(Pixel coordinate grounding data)

^^^^^^^^^^^^^^^^

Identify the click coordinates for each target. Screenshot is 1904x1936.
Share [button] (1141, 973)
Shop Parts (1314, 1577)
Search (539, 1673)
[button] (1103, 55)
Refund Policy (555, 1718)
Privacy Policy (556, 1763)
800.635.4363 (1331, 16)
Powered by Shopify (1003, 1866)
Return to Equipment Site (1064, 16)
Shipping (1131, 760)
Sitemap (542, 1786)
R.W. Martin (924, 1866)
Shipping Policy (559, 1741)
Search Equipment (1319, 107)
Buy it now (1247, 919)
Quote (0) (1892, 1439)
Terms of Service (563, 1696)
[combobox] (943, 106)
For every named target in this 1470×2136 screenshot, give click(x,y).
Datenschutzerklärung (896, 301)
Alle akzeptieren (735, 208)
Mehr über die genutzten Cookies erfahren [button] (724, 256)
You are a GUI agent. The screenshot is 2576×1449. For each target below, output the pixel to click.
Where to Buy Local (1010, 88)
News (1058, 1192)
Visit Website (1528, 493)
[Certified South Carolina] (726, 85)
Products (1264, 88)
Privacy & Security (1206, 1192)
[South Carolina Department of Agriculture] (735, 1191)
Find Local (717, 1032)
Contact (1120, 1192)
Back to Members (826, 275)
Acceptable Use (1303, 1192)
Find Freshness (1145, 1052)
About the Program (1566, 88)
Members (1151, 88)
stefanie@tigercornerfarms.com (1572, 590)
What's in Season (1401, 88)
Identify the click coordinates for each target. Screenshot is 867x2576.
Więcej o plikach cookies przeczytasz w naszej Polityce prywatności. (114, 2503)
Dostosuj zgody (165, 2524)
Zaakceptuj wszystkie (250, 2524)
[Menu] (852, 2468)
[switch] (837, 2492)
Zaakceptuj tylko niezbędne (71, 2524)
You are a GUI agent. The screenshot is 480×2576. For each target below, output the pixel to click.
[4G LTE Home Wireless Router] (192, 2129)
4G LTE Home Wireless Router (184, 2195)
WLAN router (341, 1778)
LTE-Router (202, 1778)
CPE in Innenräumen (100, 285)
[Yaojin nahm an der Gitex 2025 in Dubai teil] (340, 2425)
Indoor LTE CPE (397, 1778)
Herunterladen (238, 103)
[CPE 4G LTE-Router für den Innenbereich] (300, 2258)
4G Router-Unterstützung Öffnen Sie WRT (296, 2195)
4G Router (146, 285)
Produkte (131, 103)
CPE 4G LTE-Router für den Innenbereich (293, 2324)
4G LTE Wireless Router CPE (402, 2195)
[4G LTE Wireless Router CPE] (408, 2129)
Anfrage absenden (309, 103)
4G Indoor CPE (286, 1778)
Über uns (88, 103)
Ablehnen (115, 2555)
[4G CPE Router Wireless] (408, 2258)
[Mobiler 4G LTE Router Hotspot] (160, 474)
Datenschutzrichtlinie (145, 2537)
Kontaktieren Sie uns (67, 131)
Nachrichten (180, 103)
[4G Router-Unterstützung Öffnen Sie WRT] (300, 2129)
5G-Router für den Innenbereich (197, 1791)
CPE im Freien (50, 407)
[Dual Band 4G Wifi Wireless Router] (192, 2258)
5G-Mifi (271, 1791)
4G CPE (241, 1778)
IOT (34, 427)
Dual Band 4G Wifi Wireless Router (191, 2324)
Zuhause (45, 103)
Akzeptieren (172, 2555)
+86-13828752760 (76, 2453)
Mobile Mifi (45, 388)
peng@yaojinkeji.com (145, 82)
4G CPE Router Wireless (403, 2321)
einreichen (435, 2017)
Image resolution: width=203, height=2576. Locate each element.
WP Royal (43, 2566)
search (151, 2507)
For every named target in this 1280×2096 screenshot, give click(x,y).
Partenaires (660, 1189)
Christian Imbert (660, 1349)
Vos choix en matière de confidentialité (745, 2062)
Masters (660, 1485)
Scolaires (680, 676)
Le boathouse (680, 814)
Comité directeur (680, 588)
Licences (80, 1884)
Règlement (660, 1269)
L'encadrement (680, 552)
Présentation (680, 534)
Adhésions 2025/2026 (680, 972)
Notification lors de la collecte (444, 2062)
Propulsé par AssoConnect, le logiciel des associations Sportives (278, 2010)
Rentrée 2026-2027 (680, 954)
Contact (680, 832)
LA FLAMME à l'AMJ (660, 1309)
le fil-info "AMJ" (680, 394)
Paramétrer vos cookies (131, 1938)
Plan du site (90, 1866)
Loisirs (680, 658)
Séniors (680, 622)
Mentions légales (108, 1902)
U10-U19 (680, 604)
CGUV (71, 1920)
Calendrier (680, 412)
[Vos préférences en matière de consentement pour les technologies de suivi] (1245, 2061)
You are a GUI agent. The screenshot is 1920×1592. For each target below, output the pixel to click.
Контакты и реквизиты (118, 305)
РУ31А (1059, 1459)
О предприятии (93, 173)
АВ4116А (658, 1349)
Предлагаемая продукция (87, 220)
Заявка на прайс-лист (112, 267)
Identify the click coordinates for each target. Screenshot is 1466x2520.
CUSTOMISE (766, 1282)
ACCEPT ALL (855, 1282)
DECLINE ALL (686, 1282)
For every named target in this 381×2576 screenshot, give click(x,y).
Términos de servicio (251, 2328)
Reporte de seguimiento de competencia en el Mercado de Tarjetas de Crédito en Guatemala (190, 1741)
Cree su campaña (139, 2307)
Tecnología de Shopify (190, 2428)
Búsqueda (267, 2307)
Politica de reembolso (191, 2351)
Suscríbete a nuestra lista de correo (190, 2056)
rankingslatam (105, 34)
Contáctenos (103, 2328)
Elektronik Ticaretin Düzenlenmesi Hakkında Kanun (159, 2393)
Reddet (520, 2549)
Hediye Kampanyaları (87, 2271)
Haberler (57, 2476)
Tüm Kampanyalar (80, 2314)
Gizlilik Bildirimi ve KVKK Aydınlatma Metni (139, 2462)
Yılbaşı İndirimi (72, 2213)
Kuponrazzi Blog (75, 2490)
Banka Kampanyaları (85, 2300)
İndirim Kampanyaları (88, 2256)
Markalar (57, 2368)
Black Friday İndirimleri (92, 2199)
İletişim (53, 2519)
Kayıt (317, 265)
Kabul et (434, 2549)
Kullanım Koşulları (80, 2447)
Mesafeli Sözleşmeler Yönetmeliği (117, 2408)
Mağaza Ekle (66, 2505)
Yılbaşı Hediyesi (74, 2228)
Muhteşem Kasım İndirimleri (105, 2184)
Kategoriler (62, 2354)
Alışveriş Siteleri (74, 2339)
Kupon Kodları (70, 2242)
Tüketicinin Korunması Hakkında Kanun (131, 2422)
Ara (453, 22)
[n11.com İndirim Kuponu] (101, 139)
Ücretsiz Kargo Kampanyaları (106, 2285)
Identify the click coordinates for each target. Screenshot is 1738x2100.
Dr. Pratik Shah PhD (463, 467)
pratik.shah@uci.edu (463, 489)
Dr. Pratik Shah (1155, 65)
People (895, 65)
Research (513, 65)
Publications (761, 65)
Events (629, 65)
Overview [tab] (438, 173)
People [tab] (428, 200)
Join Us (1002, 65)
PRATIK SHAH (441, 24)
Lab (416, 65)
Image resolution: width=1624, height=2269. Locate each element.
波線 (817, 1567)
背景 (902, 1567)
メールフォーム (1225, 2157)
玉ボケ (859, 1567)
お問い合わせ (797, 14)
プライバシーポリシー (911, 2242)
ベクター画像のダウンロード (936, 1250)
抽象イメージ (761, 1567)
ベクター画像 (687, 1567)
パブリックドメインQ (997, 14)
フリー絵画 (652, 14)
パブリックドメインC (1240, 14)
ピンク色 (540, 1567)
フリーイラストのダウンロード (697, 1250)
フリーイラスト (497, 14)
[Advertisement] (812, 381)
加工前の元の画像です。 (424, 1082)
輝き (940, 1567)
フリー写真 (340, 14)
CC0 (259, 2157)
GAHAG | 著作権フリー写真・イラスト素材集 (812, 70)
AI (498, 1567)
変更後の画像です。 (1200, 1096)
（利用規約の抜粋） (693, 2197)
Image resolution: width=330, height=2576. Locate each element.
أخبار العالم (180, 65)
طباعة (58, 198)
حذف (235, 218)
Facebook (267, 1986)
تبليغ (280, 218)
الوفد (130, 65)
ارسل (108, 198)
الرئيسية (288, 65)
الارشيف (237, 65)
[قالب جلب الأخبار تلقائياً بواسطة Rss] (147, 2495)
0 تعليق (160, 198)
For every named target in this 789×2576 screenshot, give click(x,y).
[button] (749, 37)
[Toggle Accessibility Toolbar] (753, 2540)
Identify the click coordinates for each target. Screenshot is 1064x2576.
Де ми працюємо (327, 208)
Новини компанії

^^^^^^^^^^^^^^^^

◆ EXERCISE GOAL
Above are the records; please copy exactly their first line and each line after it through the line containing "You are a GUI agent. The screenshot is 2576×1449.", and no line after that.

◆ RESULT
Identify the click coordinates for each target. Screenshot is 1904x1936.
Share [button] (1141, 973)
Shop Parts (1314, 1577)
Search (539, 1673)
[button] (1103, 55)
Refund Policy (555, 1718)
Privacy Policy (556, 1763)
800.635.4363 (1331, 16)
Powered by Shopify (1003, 1866)
Return to Equipment Site (1064, 16)
Shipping (1131, 760)
Sitemap (542, 1786)
R.W. Martin (924, 1866)
Shipping Policy (559, 1741)
Search Equipment (1319, 107)
Buy it now (1247, 919)
Quote (0) (1892, 1439)
Terms of Service (563, 1696)
[combobox] (943, 106)
For every named target in this 1470×2136 screenshot, give click(x,y).
Datenschutzerklärung (896, 301)
Alle akzeptieren (735, 208)
Mehr über die genutzten Cookies erfahren [button] (724, 256)
You are a GUI agent. The screenshot is 2576×1449. For each target below, output the pixel to click.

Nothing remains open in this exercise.